-------- Passage

If Mondelez International (MDLZ) wasn’t a player in the global energy bar business, it is now.
On June 20, the maker of Cadbury chocolate bars, Oreo cookies, Ritz crackers, Halls cough drops, Philadelphia cream cheese, Trident gum, and many other brands announced that it would pay $2.9-billion plus potential earnouts to acquire Clif Bar & Company, the maker of CLIF, CLIF Kid, and LUNA energy bars, the number one brand in the U.S. protein and energy bar market.
While CLIF bars are a known and popular commodity with Americans, the price paid isn’t exactly chump change. It’s a hefty price to pay. I’ll consider the pros and cons of Mondelez’s aggressive move. Ultimately, I’ll decide if it was worth it.
Mondelez Now Owns the #1 Brand In a Big Category
The global snack bar category is estimated to be worth $16 billion in annual sales, with revenues growing at a brisk 5% per year. Even better, the protein and energy segment is growing at 9% annually.

----------------

— Required work —
**A.** Answer these questions using the Mondelez article:
(i) How much did Mondelez announce it would pay to acquire Clif Bar & Company?
(ii) What is the estimated annual sales value of the global snack bar category?
(iii) At what yearly rate is the protein and energy segment growing?
**B.** Transcribe the Mondelez article from "On June 20, the" up to and including "was worth it.".
**C.** Write the next part of the Mondelez article, picking up after its final sentence.
The records stand apart from the Mondelez article and have no connection to it.

-------- Material provided

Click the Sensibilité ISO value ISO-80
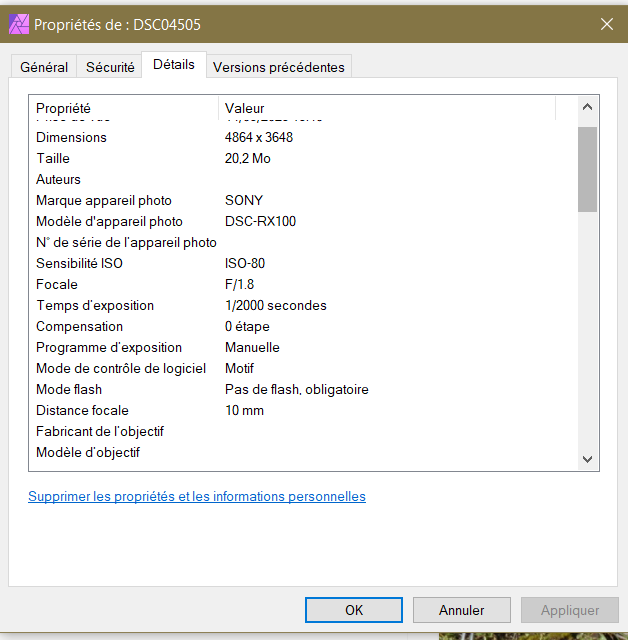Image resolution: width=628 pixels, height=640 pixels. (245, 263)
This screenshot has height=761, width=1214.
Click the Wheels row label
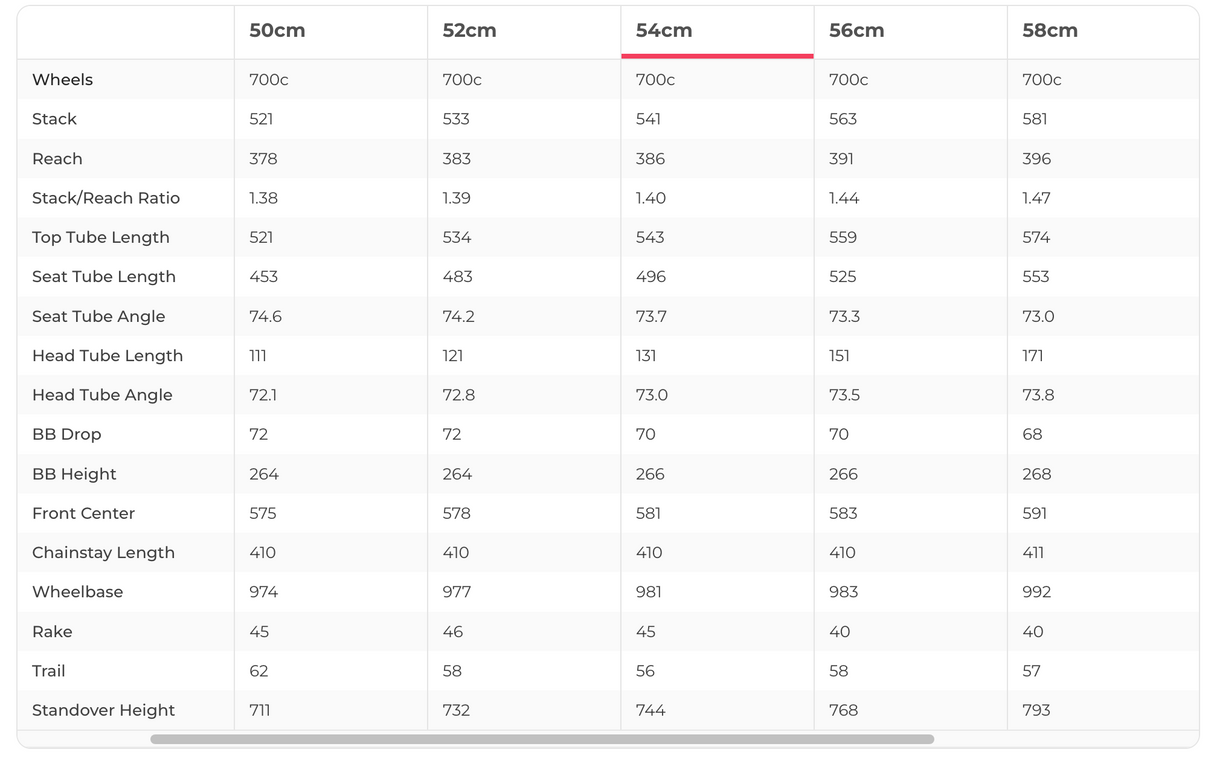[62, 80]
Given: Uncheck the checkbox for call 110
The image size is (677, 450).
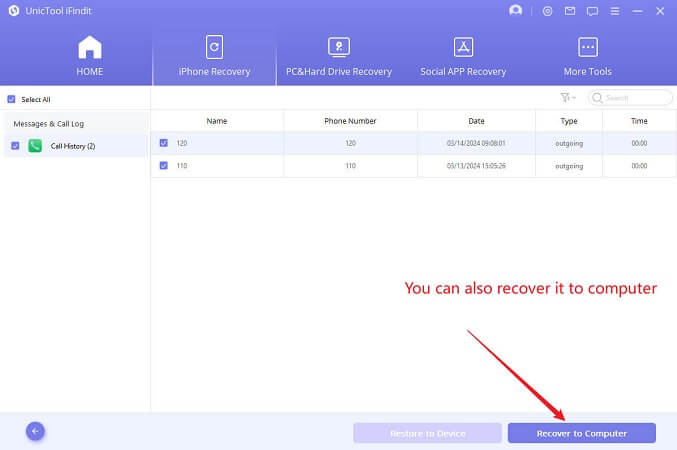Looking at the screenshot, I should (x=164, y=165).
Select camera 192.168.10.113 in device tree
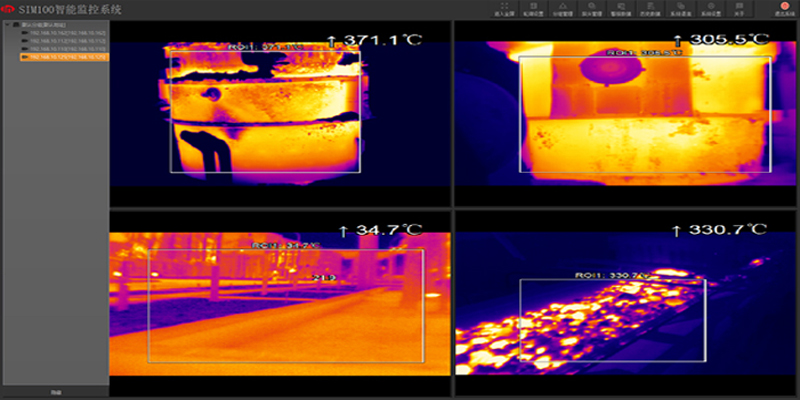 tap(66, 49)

----------------
-------- Material provided

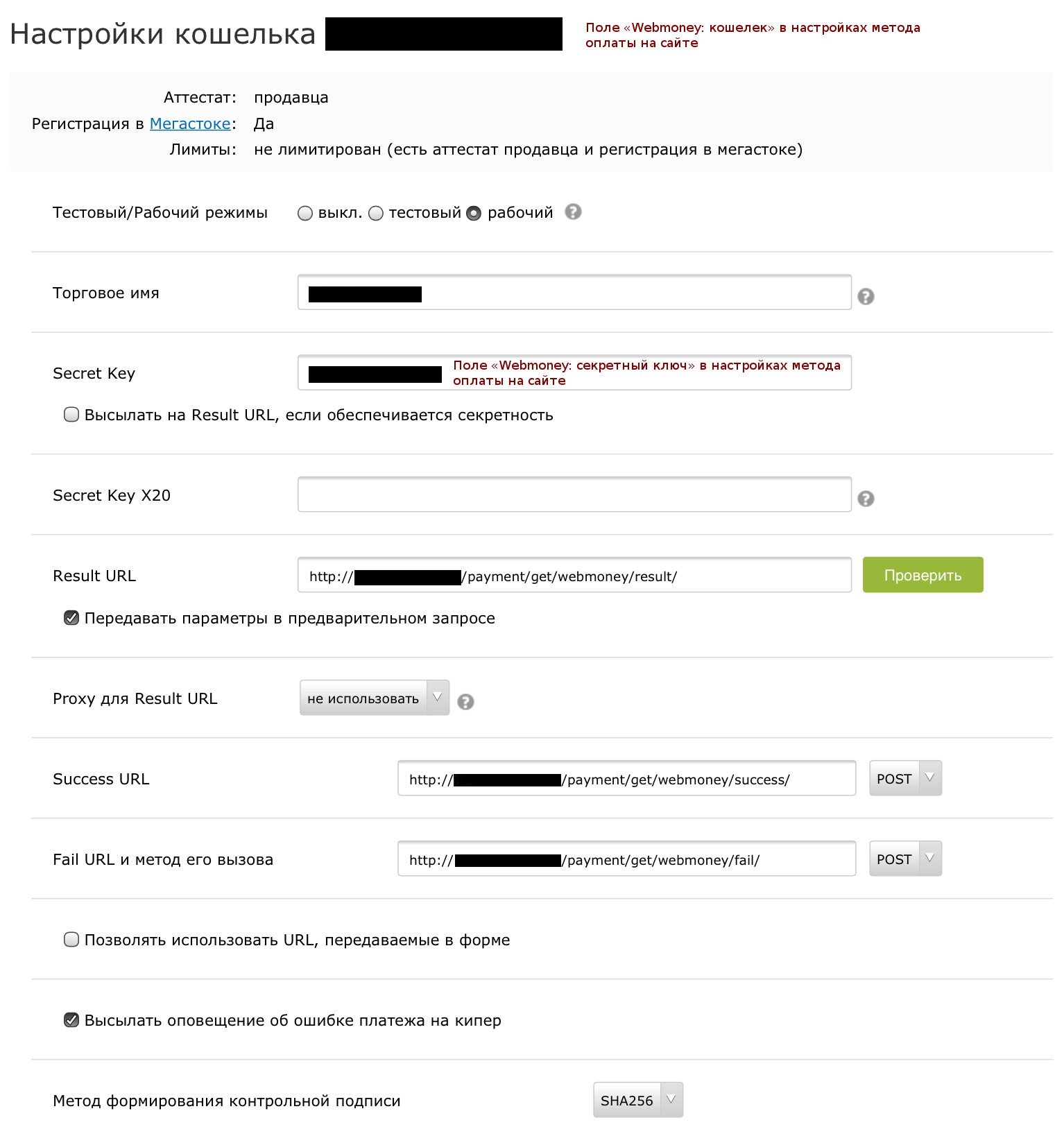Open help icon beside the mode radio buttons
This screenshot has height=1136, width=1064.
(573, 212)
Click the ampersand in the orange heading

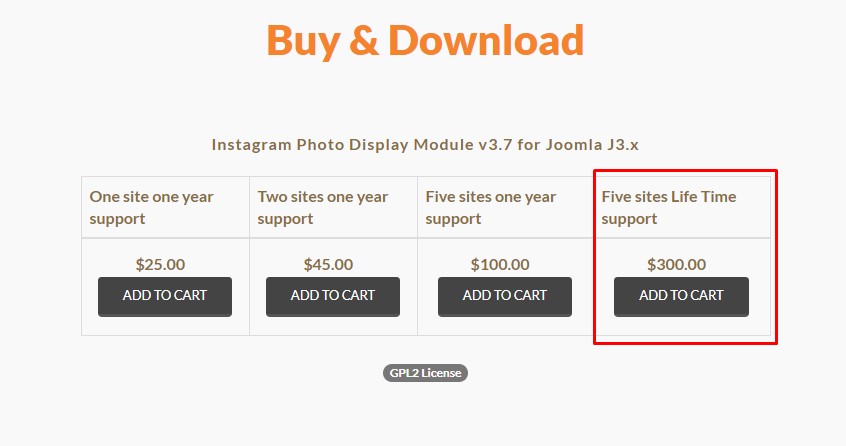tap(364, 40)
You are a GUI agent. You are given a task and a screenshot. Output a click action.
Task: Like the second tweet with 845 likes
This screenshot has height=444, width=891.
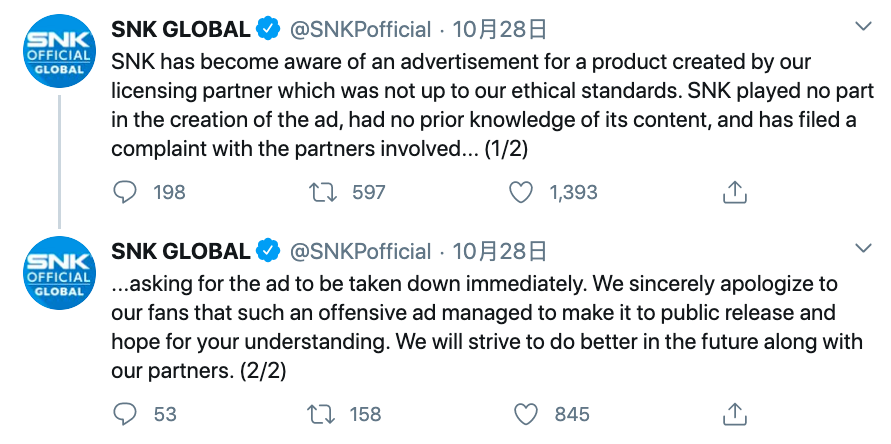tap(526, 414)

----------------
-------- Material provided

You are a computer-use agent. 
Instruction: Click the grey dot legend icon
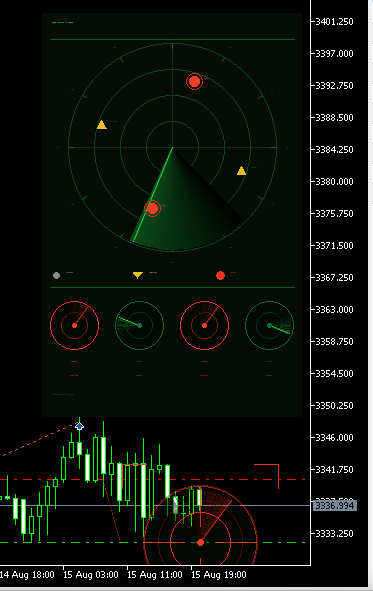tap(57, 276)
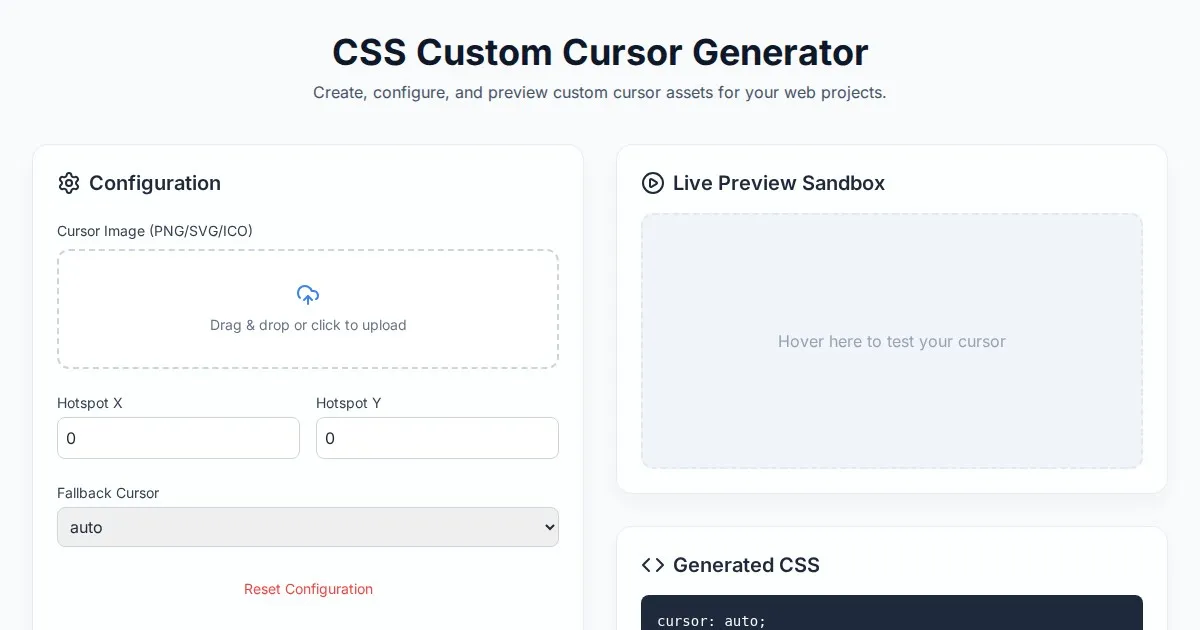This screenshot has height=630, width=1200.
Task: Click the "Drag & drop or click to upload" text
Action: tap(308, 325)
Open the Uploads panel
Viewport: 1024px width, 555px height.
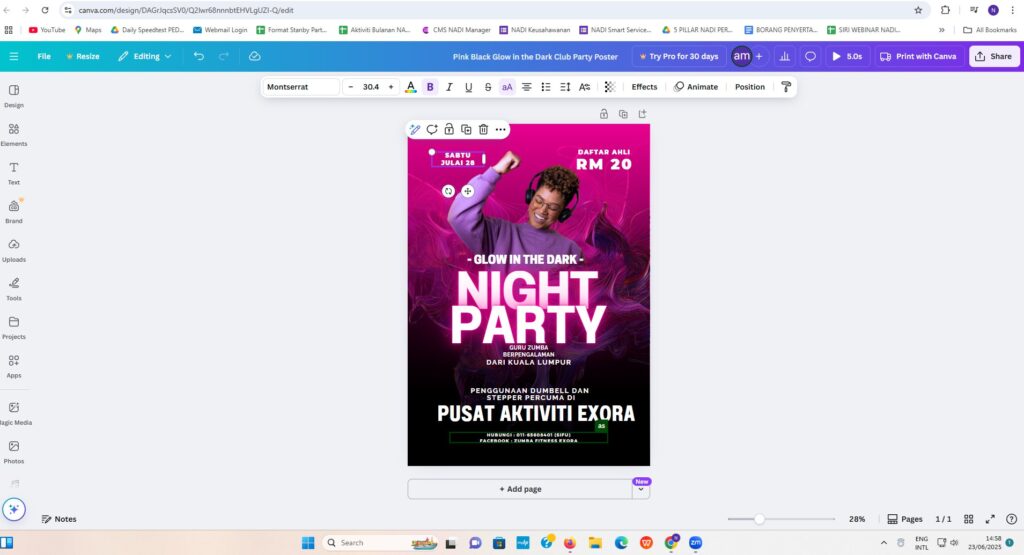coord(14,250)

----------------

— Answer section —
**A.**
(i) $2.9 billion plus potential earnouts
(ii) $16 billion
(iii) 9%

**B.**
On June 20, the maker of Cadbury chocolate bars, Oreo cookies, Ritz crackers, Halls cough drops, Philadelphia cream cheese, Trident gum, and many other brands announced that it would pay $2.9-billion plus potential earnouts to acquire Clif Bar & Company, the maker of CLIF, CLIF Kid, and LUNA energy bars, the number one brand in the U.S. protein and energy bar market.
While CLIF bars are a known and popular commodity with Americans, the price paid isn’t exactly chump change. It’s a hefty price to pay. I’ll consider the pros and cons of Mondelez’s aggressive move. Ultimately, I’ll decide if it was worth it.

**C.**
As for CLIF Bar, its sales have grown by 9% compounded annually over the past decade. Mondelez is paying a reasonable 3.6x sales for this growth. The opportunity to buy the U.S. leader in the protein and energy segment and grow it into a billion-dollar brand was too attractive to pass up.
“This transaction further advances our ambition to lead the future of snacking by winning in chocolate, biscuits and baked snacks as we continue to scale our high-growth snack bar business,” Mondelez International CEO Dirk Van de Put stated in its press release.
Over the past four years, the company added nine brands to its roster, including the purchase of Ricolino and Chipita S.A. in 2022. Clif Bar won’t be the last. It’s likely to continue adding solid brands to its product lineup. Brands that have above-average growth potential like CLIF Bar.
These nine acquisitions, including CLIF Bar, have added $2.8 billion in annual revenue. Based on an operating margin of 16.3%, these nine brands have resulted in almost $500 million in additional operating profits, and they’re still growing.
Interestingly, Quaker Oats offered to buy CLIF Bar in 2000 for $120 million, or approximately 3x its sales that year, so the multiple has gone up slightly, and so has the dollar value.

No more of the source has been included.